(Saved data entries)
=== Section Start ===

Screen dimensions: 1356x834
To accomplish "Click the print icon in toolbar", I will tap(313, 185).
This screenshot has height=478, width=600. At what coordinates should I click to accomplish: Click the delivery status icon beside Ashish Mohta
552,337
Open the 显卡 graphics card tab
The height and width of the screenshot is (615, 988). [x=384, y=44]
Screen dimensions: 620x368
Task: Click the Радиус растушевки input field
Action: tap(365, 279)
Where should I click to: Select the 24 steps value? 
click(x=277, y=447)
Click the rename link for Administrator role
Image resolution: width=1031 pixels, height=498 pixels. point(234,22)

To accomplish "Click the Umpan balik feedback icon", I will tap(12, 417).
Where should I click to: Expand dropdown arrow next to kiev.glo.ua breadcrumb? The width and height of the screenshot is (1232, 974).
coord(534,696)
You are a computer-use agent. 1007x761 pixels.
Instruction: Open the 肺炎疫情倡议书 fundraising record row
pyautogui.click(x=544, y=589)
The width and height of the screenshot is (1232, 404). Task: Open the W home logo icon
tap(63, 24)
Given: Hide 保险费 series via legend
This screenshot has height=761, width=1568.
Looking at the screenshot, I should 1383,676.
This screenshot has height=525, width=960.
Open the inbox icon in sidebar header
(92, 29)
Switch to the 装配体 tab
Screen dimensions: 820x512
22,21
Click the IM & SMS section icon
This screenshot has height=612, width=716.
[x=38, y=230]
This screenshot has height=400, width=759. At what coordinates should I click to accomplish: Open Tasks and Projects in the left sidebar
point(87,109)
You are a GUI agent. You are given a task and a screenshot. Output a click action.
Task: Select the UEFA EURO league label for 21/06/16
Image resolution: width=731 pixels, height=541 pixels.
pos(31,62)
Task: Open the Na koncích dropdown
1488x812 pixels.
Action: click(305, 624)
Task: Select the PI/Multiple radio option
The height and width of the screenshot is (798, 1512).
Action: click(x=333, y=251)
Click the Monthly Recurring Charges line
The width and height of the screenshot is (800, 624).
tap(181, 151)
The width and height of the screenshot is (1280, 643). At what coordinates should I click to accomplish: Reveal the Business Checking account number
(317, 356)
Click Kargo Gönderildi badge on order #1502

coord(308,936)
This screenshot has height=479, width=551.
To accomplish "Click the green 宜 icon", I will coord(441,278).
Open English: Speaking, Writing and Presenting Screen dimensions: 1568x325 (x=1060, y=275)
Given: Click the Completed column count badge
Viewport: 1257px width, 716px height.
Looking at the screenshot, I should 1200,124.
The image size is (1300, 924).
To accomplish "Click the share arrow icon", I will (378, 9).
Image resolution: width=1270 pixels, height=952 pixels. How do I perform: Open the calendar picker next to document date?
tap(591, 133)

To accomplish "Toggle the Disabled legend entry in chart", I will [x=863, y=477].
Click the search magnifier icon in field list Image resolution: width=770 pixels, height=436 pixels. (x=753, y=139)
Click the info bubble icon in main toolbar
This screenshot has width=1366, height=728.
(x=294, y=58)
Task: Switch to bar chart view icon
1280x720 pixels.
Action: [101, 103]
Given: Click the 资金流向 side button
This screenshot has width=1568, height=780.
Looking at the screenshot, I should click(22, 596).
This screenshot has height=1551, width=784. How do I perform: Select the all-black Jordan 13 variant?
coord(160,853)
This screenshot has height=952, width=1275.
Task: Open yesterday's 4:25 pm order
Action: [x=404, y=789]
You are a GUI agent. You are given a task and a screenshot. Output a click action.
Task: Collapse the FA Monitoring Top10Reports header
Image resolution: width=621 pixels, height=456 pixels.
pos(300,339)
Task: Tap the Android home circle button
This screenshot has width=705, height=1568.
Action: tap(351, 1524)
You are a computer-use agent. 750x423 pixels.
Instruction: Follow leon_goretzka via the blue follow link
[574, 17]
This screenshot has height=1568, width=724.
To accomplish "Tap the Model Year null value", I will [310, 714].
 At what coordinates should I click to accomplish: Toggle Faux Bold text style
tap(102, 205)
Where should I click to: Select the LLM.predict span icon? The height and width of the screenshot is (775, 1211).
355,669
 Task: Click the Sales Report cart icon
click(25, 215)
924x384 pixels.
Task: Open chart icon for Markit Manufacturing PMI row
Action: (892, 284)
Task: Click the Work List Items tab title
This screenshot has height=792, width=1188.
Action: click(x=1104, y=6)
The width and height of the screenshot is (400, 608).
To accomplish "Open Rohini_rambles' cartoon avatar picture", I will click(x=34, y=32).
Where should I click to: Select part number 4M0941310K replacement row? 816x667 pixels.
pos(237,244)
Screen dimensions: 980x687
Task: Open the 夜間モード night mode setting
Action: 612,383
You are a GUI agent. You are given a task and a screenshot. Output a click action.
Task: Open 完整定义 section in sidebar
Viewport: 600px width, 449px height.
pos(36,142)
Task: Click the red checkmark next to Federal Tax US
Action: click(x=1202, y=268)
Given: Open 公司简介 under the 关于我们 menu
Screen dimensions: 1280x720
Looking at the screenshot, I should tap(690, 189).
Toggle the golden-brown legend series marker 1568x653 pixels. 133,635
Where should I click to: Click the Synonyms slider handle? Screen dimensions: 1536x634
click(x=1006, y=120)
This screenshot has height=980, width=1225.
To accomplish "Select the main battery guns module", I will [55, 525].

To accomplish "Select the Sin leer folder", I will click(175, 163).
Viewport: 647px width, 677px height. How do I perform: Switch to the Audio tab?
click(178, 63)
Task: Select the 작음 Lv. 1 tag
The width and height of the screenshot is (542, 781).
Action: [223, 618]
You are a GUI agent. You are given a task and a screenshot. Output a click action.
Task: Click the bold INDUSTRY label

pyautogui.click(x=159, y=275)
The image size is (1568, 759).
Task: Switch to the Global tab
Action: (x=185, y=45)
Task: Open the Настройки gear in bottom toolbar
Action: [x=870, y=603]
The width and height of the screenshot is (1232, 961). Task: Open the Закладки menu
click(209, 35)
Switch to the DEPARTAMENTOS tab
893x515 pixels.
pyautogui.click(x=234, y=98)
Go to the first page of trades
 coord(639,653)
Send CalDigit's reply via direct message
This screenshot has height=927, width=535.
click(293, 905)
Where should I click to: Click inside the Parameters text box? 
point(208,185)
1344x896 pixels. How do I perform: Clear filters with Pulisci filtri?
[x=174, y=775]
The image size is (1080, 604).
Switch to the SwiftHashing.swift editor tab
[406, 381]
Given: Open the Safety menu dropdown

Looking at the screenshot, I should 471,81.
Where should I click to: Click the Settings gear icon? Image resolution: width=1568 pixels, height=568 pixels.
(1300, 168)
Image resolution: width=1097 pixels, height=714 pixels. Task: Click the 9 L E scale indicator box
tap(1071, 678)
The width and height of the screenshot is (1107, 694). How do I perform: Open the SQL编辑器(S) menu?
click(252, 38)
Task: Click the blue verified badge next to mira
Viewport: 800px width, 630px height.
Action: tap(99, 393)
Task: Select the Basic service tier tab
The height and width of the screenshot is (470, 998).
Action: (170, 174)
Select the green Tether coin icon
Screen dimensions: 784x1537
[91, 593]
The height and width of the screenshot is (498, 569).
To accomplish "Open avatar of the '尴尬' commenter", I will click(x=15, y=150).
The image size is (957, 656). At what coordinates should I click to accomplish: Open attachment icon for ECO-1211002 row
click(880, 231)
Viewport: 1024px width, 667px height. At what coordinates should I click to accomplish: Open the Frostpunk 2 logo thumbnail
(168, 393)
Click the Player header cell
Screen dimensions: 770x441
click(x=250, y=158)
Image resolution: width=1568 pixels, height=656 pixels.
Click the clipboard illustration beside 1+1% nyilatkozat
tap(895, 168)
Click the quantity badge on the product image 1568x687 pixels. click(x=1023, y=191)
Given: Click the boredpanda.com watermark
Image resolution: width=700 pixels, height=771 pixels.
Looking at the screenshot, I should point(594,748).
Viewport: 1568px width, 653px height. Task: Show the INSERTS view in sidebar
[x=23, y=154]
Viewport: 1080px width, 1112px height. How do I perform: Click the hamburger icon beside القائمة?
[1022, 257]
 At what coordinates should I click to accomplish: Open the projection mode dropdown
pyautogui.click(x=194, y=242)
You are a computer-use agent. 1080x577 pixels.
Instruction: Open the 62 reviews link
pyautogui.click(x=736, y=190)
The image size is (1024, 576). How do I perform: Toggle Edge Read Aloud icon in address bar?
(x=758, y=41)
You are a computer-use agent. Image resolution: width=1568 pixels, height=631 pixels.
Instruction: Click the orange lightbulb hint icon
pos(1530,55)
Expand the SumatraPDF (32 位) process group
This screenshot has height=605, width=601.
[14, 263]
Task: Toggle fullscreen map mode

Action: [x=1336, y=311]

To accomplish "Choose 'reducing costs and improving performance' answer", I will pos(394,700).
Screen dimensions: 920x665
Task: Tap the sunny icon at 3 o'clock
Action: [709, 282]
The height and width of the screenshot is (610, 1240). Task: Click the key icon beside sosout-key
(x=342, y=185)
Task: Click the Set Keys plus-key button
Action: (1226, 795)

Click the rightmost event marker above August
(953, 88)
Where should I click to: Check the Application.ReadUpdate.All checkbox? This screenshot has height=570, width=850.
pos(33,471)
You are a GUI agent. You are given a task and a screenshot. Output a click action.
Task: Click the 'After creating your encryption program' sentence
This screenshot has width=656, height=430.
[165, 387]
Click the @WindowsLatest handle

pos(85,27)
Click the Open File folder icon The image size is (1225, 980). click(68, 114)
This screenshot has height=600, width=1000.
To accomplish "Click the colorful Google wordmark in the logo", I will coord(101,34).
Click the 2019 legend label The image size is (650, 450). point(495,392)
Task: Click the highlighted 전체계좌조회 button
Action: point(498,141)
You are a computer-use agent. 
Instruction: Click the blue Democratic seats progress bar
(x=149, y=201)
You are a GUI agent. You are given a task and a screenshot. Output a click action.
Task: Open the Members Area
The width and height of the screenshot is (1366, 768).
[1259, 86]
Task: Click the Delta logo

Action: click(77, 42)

=== Section End ===

• About this task
Please count up the lines above that include the string "computer" and respond with the total alone.

• Solution
5